LEYLA VE KAMİL ÇİFTİ…
Kamil ve Leyla adını verdiğim danışanlarımın öyküsü, kadınların sevilme gereksinimini tüm ayrıntılarıyla ortaya koyuyor: Özel bir bankada çalışan Kamil, maaşına ek olarak ne kadar çok satış yaparsa o kadar çok prim alıyordu. Bu nedenle bütün hayatı işi ve işteki performansı olmuştu. Ev hanımı olan Leyla ise evin sorumluluklarını üstlenmişti. Çocuklarını büyütüyor, eşinin hayatını kolaylaştıracak her şeyi yapıyor ve kendini onu işine göre planlıyor ve ona hep destek olmaya çalışıyordu. Ama Kamil işindeki başarıdan başka bir şey düşünmediği için eşini ve çocuklarını ihmal ediyordu. Leyla sevilmediğini ve değerli olmadığını düşünmeye başladığı için kırgın ve öfkeliydi. Kamil ise neler olup bittiğinin farkında bile değildi. Sonunda Leyla, Kamil’i “suçladı”, Kamil “savunmaya geçti”, “olumsuz duyguları sevgi dolu bir tavırla paylaşma”yı bilmeyen bu çiftin arasında çatışma çıktı. Çünkü Leyla olumsuz duyguları birikmeden önce paylaşmayı seçmiyordu. Kamil de eşi biriken olumsuz duygularından söz açtığı zaman onu dinlemeyi başaramıyordu. Bu tür bir kısırdöngüye girmiş olan çiftin izleyebileceği en iyi yollardan biri “WhatsApp tekniği”ni uygulamaktı. Oldukça kolay ve etkili olan bu teknik, çiftin olumsuz duygularını yazıya dökmesi ve yazdıklarını WhatsApp üzerinden birbirleriyle paylaşmaları şeklinde uygulanır. Eğer WhatsApp tekniği de sonuç vermezse, artık bir evlilik terapistinden yardım almanın zamanı gelmiş demektir. Tıpkı Kamil ve Leyla çiftinin yaptığı gibi… Evlilik terapisi sürecinde Leyla, kadın ve erkek farklılıkları konusunda bilgilendikten sonra, duygularını, isteklerini ve gereksinimlerini aktarmanın sorumluluğunu alabildi. Leyla, kadınsı açık ve duygusal algılama açısının Kamil’de olmadığını, onun bir kadın gibi değil, bir erkek olarak düşündüğünü ve davrandığını kabul etti. Kamil'in onu sevdiği halde performans odaklı algılaması nedeniyle onu ihmal ediyormuş gibi yanlış bir algıya kapıldığının farkına vardı. Leyla'nın duygusal algılamasına göre birini sevmek, o kişiyle kendini ona adayarak ilgilenmek demekti.
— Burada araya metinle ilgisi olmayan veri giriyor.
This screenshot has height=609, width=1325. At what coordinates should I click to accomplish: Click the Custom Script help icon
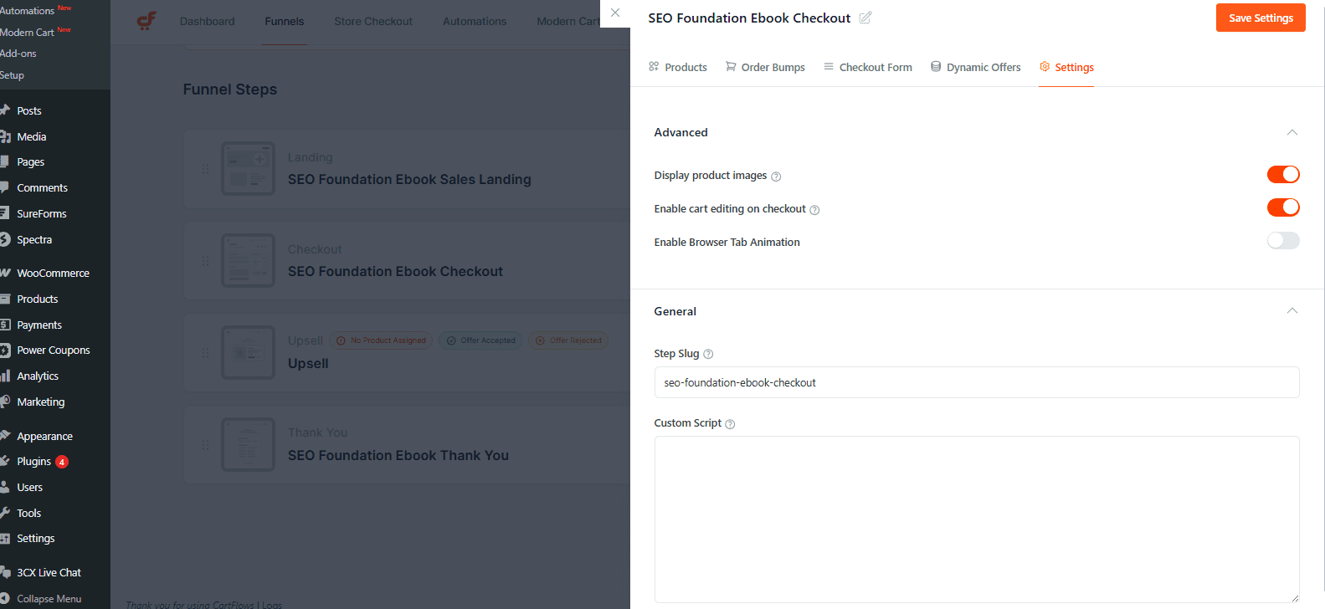point(730,424)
Kamil'den beklediği karşılığı göremeyince, hatalı bir düşünceyle kendisini sevmediğine inanmaya başlamıştı ama bu doğru değildi. Leyla almadan vermeyi sürdürdükçe ve duygularını baskı altında tuttukça sertleşmeye başlamış ve olumlu duygularıyla arasındaki bağlantı neredeyse kopma noktasına gelmişti. Kamil ise bu sürecin farkına bile varmıyordu, çünkü performansına odaklanmıştı.
SANDVİÇ TEKNİĞİ…
Kadın mutlu olmak için, kadın-erkek farklılıklarının doğası gereği eşinin olaylara farklı açıdan bakan bir erkek olduğunu, bir kadın gibi düşünüp algılayamayacağını kabul etmelidir ve eşine ihtiyacı olduğunu ifade etmeyi ve ondan destek istemeyi öğrenmelidir. Sinirlendiği zaman duygularını paylaşmalı ama olumsuz duygularını “sandviç tekniği” ile olumlu duygularının arasına sıkıştırmalıdır. Bunun için, öncelikle, kendini rahatsız eden olumsuz duygusunu söylemeden önce eşinin olumlu bir yönüyle söze başlamalıdır. Bu, sandviç ekmeğinin üsteki kısmıdır. Olumlu girişten sonra “ve” bağlacını ekleyerek, kendini rahatsız eden duygusunu, sandviçin içi olarak hazırlamalıdır. Olumlu girişin ardından kesinlikle “evet ama” bağlacını kullanmamalıdır. Bunun kullanılması durumunda, bu bağlaçtan önce söylediği her şey, eşi tarafından “yalan” ya da “geçersiz” olarak kabul edilebilir ve hemen savunma mekanizmaları devreye girer. Sandviç ekmeğinin alttaki kısmı içinse, mesaja yine olumlu bir duygu eklemesi gerekir. Böylece olumsuz duygu, iki olumlu duyguyla sandviç haline getirip sunulur. Böylece duygularını paylaşırken eşini suçlamadığı, anlaşılmanın ve dinlenmenin kendisi için ne kadar önemli olduğu mesajını verir. Bir kadının anlaşılma ve dinlenilme ihtiyacını eşi tek başına karşılayamaz. Bu nedenle kadın kırgınlık hissettiğinde ya kadın arkadaşlarıyla konuşmalı ya bağışlayıcı olmayı öğrenmek için duygularını WhatsApp tekniği ile boşaltmalı ya da bir terapiste başvurmalıdır. Erkek ise kadının gereksinimlerini anladığını ve kendisine ihtiyaç duyulduğunu hissettiği anda davranışlarını, seçimlerini ve konuşma şeklini değiştirmeli ve eşine zaman ayırmalıdır. Önceden tasarlanan zaman ayırma işlemine “kendini mutlu etme oyunu” adını veriyorum. Çünkü erkeğin mutluluğu eşinin mutluluğundan geçer. Kadın mutlu olursa erkek de mutlu olabilir. Bunun için erkeğin eşini “göz teması, gönül teması ve ten teması” kurarak dinlemesi, duygularına odaklanması ve gereksinimlerini anlaması gerekir.